The Background
A few years ago, a friend of mine, who knew I had an interest in engineering tools and who had seen an example of an earlier restoration job I had done on an old engineering vise, asked me if I would be interested in an old Lathe that he owned. He didn't know much about it other than he had bought it some 30 years ago "from a chap for £20", and used it a bit when he was in his 20's, but since then it had been rusting away in his Fathers shed down in Devon (Apparently his father used it occasionally but not for the last 10 years or so). My friend no longer had a use for it, but from sentimental value would love to see it restored. A few weeks later he turned up with this.
Initial Research
As with all restoration projects, the first thing to do is research. After a little digging on the web we established this was an American made lathe dating back to the 1940 -1950's. The more we dug into the history, the more exciting the project became. Might this lathe be connected somehow with the monumental war effort of Britain during World War II.
The History Bit
Prior to the signing of the Lend Lease Act by President Roosevelt in March of 1941, Britain had been buying war materiel from the United States on a Cash and Carry basis. Whilst much of the focus of these purchases were on ships, vehicles and armaments, Britain also required large quantities of machine tools to equip it's massively expanding armaments industry.
As any good machinist knows, one of the mainstays of an engineering workshop is a Lathe, especially when you are having to produce huge quantities of gun barrels, threaded screws and the 101 other steel, aluminium and brass widgets and thingamajigs that go into building war machines and their weapons.
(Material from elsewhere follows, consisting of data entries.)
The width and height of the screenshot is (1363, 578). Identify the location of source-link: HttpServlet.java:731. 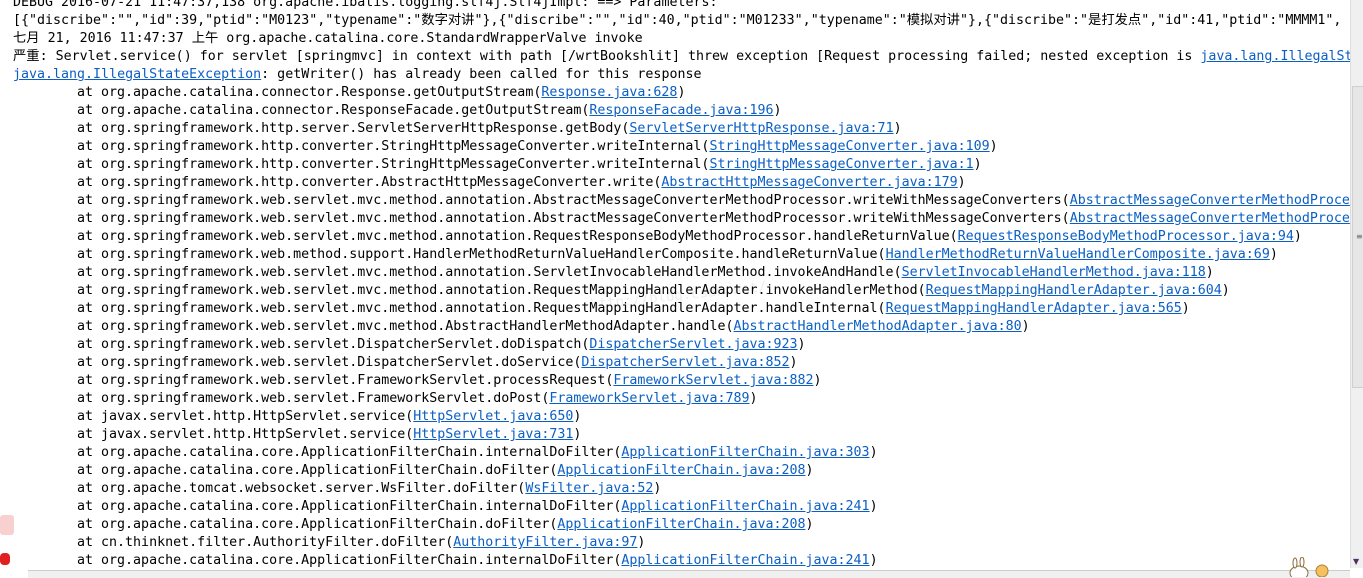
(493, 434). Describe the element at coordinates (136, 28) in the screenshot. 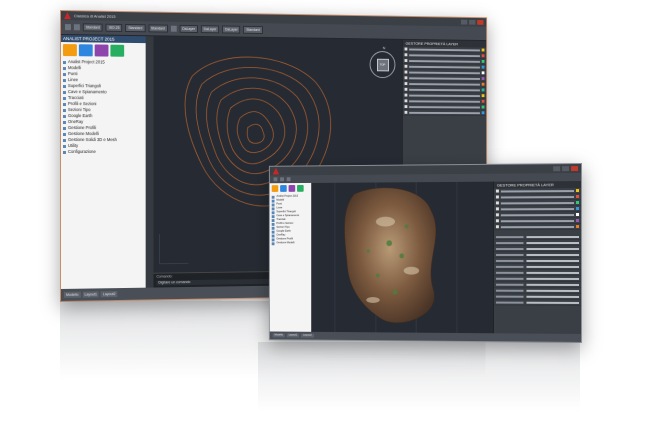

I see `tablestyle-combo: Standard` at that location.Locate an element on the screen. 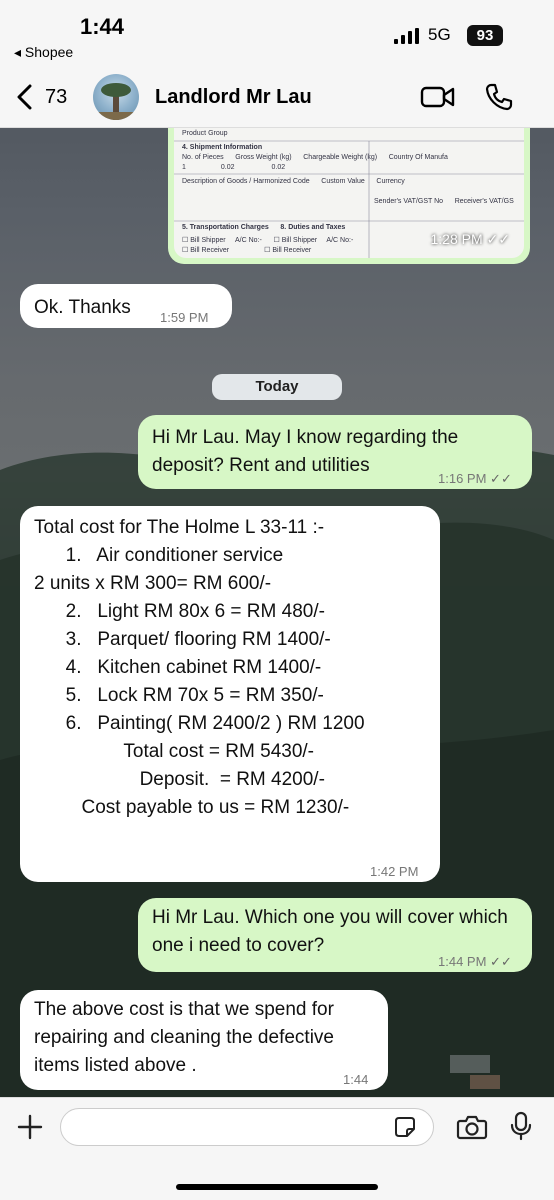 The height and width of the screenshot is (1200, 554). back-to-app-link: ◂ Shopee is located at coordinates (44, 52).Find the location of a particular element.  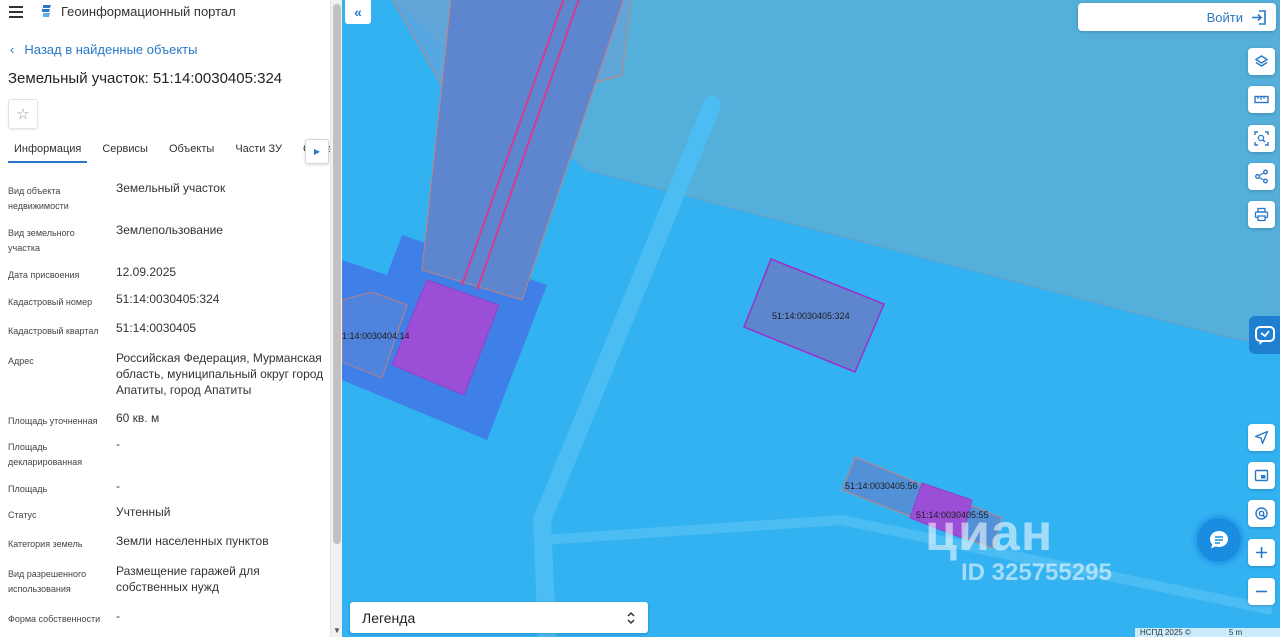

At the time, one of the best and (and due to American Mass production techniques, cheapest) multi-speed, multi-geared, powered cross feed lathes on the market was the Atlas 10F made by the Atlas Press Company of Kalamzoo, Michigan, USA.
The Strip Down
So began the long, occasionally frustrating, very very dirty but great fun job of stripping down the machine to it's component parts. Each one of the over 1000 components from the huge one piece Lathe bed to the tiniest grub screw was removed and cleaned. All the old paint from a badly done restore 30+ years ago had to be stripped off and the pieces wire wool sanded clean by hand. Some minor repair work was needed on several components but the majority of the work was done with good old fashioned sweat and elbow grease.
The All Important Dating Evidence
So the all important day comes when we disassemble the headstock for the first time. After some serious muscle work (almost all from Metalerman), we finally managed to get the main spindle and bearings out and I was able to wipe off 40 years of grease to get a date.
Sorry for the bad photo but 2-29-40 or 29th February 1940 in old money.
The dates on the other 3 components were all between End February and Late July 1940 giving us a factory assembly date of approx August - September 1940.
As I am sure you can imagine, this was a big "Hell yeah!" moment as we finally had the proof that we were indeed working on a WWII era lathe.
The Restoration
After taking the mill apart, each piece was painstakingly cleaned, oiled, painted and re-assembled. We were able to find a pdf of the original manual online which helped a bit but mostly we had to take notes at each stage to know how to put the damn thing back together. I hope you will agree that the final results were worth every minute.
Recall to Duty
Once restored of course this could have become nothing more than a museum piece, an example of a great piece of 1940's engineering. In fact for a whole three years the lathe sat pride of place in my living room as a showpiece. But at Iron Wolf Engineering we can't let good tools sit idle and after a major rethink of our working environment the lathe was moved back to where it belongs, in a functioning workshop. New tooling was bought, youtube videos were watched, 35 year old high school skills were dusted off and the Atlas 10F lived again. One day it may need to be replaced with a 21st century version and be retired for a third time, but until then it is part of what we do.
The Reality
Now, a careful reader will of course see that I lack any kind of provenance for this story. It would be almost impossible to prove that this Lathe was indeed shipped to the UK during the 1940's, used in the armaments industry, or has any connection whatsoever to the production of RAF warplanes or other war related material used during WWII. That said, I like to think that due to it's date, the fact it is in the UK to begin with and the fact that so much of the countries engineering industry between 1940-45 was employed in the War effort that it is not too big a leap to say that our restoration was "very likely" to have been used for something connected to the war effort.
And sometimes, especially when I power it up, I like to imagine a dedicated machinist at Vickers-Armstrongs working late into the night turning out the barrels for the .303 Spitfire machine guns.